Aim of the exercise. Could you please repeat the entries below word for word, with the images left out?
Data supplied section start
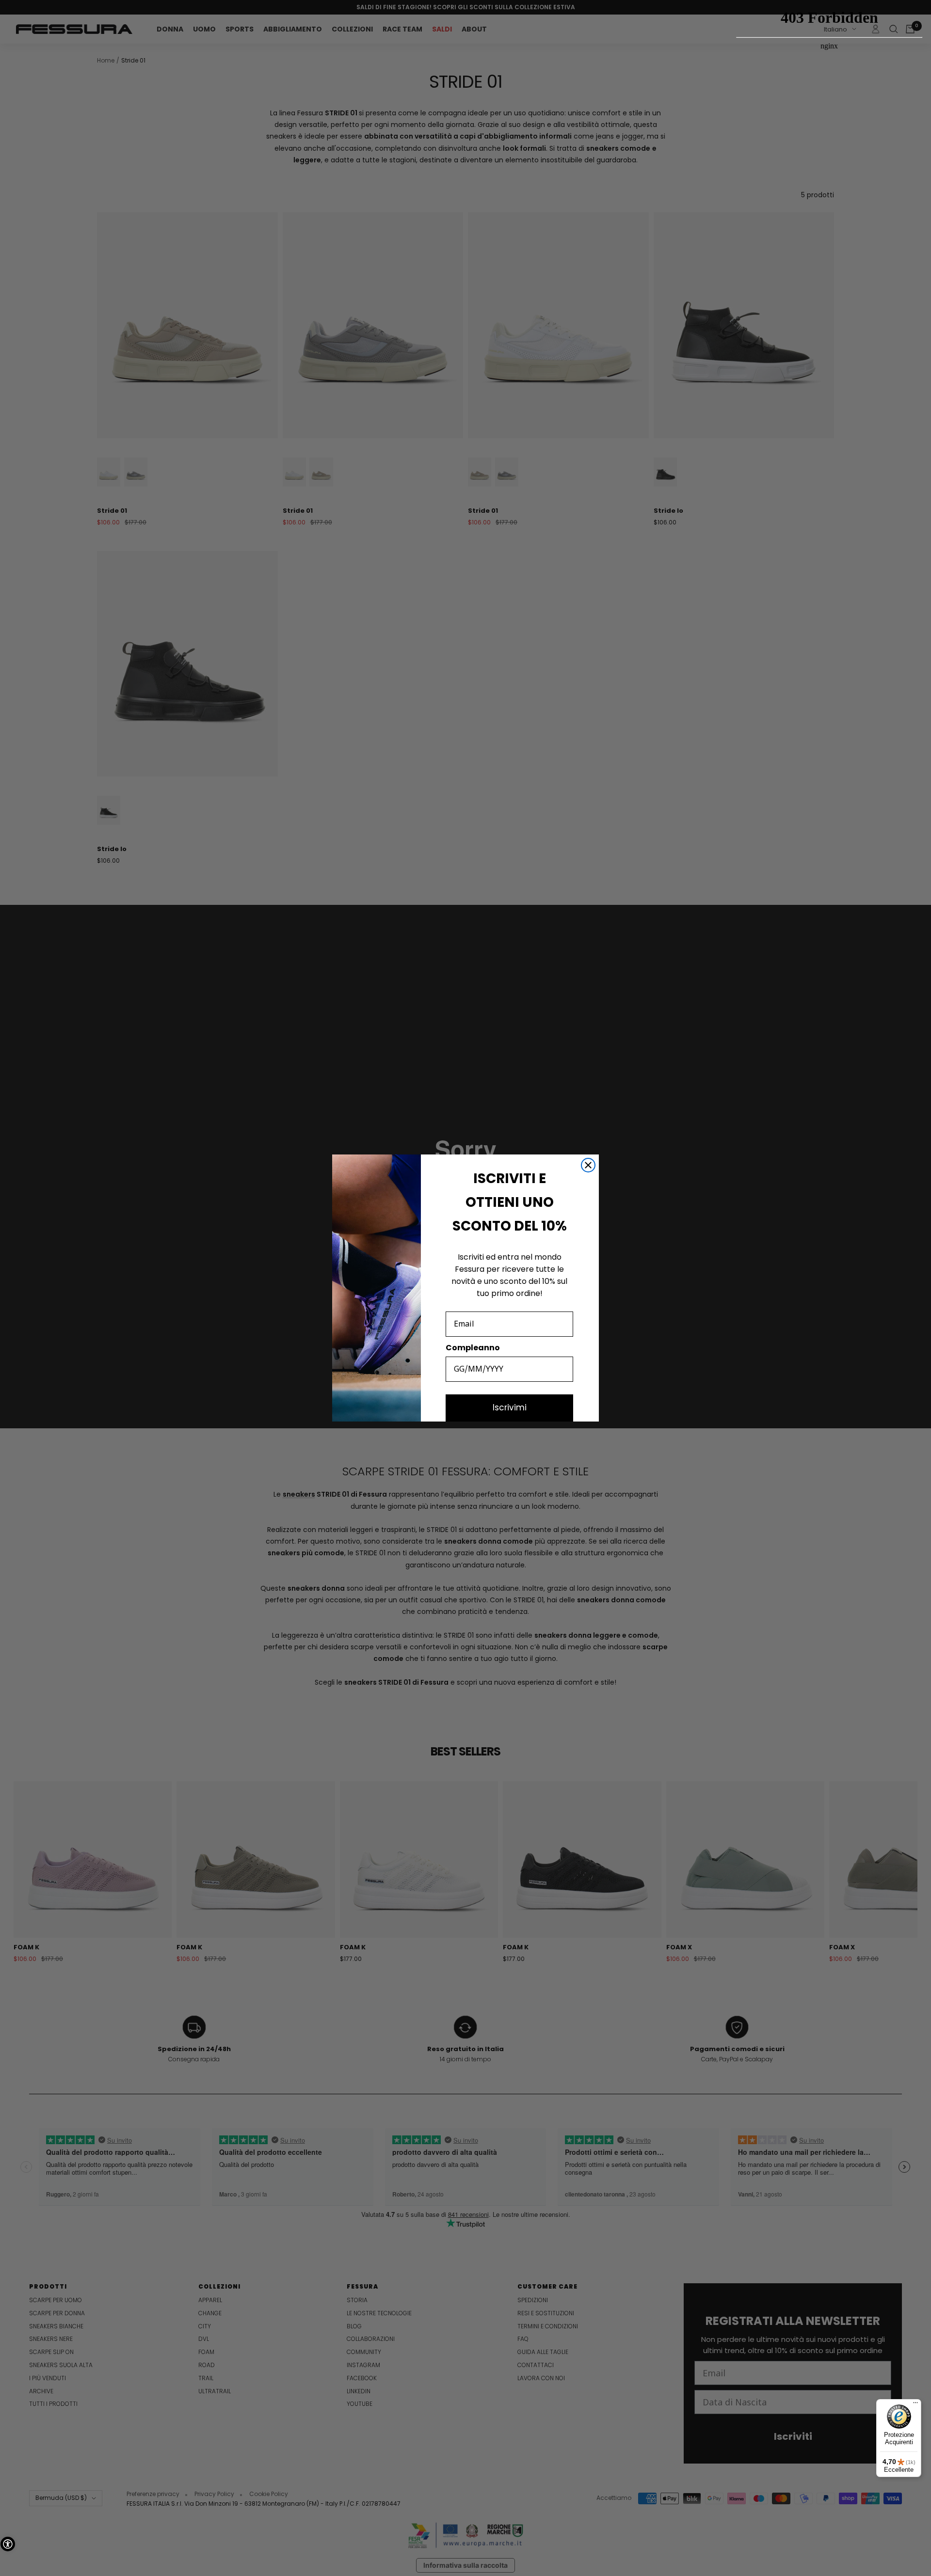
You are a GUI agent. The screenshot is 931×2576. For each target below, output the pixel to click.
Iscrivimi (510, 1407)
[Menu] (915, 2405)
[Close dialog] (588, 1165)
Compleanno (473, 1347)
Data supplied section end
Answer to this task.
You are a GUI agent. The screenshot is 931×2576. For each target below, output the pixel to click.
Iscrivimi (510, 1407)
[Menu] (915, 2405)
[Close dialog] (588, 1165)
Compleanno (473, 1347)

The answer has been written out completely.